И, вспомнив ею презрительный взгляд, тогда, в лунную ночь на берегу Лонг-Айленда, она повторила: «Мою свободу!»

— Вы стреляли в солдат Христова воинства? — спросил он.

— Просто я стреляла в дикарей, которые хотели меня скальпировать.

— Да, но…

— И мне удалось договориться с вождем Пиксаретом, вашим великим крестником.

Иезуит нахмурил брови. По-видимому, именно это казалось ему самым невероятным во всей этой истории.

— Как вы считаете, мадам, почему отец д'Оржеваль стремился захватить вас, чтобы отправить в Канаду?

— Вы это знаете так же хорошо, как и я…

— Извините, но я уехал отсюда давно, несколько месяцев тому назад, и мне трудно было связываться с моим наставником. Я подвергался опасности, находясь среди англичан. Если бы они догадались о моей миссии, о том, что я являюсь шпионом Святого престола и короля Франции, они бы расправились со мной. Я уехал, как только вы прибыли в Голдсборо…
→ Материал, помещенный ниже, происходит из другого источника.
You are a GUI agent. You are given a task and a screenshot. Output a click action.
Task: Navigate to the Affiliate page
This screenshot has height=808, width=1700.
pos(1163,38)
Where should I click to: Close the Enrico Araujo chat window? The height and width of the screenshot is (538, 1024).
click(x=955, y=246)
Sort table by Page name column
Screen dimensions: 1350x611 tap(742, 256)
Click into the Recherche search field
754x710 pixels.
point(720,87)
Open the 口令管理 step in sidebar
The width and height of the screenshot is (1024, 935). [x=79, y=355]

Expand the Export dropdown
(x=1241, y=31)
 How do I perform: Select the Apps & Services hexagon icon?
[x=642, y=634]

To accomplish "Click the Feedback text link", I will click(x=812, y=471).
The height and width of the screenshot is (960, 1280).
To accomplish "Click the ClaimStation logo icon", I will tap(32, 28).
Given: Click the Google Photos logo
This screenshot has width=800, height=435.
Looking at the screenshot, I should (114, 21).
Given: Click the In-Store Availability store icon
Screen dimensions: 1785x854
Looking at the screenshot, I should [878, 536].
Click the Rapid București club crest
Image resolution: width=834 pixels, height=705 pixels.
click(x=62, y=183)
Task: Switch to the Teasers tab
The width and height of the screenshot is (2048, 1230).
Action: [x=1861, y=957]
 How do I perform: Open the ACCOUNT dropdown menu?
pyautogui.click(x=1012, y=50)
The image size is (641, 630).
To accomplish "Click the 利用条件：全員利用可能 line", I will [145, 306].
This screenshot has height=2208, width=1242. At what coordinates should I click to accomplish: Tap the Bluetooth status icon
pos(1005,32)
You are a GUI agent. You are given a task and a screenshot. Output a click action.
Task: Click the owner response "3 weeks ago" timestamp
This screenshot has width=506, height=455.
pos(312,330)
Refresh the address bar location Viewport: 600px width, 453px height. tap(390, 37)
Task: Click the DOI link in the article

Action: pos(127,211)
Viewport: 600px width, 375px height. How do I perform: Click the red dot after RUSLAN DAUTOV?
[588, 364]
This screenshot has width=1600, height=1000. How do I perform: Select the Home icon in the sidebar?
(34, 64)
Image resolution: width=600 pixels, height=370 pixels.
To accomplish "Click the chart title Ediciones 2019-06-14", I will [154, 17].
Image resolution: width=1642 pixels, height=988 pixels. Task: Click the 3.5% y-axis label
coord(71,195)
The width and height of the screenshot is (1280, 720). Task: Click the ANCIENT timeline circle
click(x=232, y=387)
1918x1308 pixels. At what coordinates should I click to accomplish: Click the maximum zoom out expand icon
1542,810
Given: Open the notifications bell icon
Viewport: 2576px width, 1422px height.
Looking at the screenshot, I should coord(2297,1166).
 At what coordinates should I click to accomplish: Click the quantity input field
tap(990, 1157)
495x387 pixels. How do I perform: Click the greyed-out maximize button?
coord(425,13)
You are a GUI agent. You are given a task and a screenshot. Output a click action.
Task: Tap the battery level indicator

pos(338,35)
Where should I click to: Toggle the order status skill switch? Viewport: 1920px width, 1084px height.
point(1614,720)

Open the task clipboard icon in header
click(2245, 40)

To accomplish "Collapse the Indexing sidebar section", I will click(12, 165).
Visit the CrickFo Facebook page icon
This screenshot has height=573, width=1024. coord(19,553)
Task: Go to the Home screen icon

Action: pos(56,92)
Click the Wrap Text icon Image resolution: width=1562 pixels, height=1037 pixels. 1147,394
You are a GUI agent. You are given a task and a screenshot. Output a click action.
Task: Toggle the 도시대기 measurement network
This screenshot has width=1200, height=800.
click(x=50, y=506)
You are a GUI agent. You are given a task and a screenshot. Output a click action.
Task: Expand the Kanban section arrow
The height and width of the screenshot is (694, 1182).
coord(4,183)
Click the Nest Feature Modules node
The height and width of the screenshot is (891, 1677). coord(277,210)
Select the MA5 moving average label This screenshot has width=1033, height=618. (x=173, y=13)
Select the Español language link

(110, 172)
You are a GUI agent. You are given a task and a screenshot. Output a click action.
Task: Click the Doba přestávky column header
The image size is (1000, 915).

— Да, наш приезд в Голдсборо был для вас помехой, и вы враждебно отнеслись к нам из-за нашего богатства, необычного для этих мест. Чтобы дискредитировать моего мужа и вызвать к нему фанатическую ненависть жителей Новой Франции, не было лучшего способа, как объявить, что его жена — ведьма,

— сказала Анжелика с горечью в голосе.

— И я уверена, что вы знаете обо всем этом… Ведь одержимая монахиня дала описание берегов, которое может быть применено к любой части материка, но при желании и злом умысле может быть признано именно как Голдсборо… Ведь даже лошадей, которых мы привезли с собой, она описала как мифических единорогов, на которых гарцевала ведьма. И когда я явилась верхом, сходство с предсказанием было так велико, что все жители попадали в страхе на колени. А ведь все это — результат совпадений…

— Да, — задумчиво промолвил иезуит, — когда дьявольщина приходит в движение, довольно часто совпадения играют на руку силам Зла. И само время приостанавливается.

— Причем тут силы Зла? — воскликнула Анжелика. — И почему именно меня вы считаете ведьмой? Есть же в Акадии и другие женщины, на которых вы могли бы остановить свой выбор. Не вы ли, Сен-Кастин, говорили мне о некоей красотке Марселине, что живет в глухом уголке Французского залива и ведет разгульный образ жизни?

Барон расхохотался.

— О нет, только не она. Это было бы слишком смешно. Она только и может, что делать детишек с каждым встречным-поперечным, да вскрывать устрицы быстрее других женщин в округе. Говорят, что она успевает вставить нож в раковину и разделить створки до того, как предыдущая ракушка, опорожненная и выброшенная, упадет на пол.., поистине жонглерша, это уж точно…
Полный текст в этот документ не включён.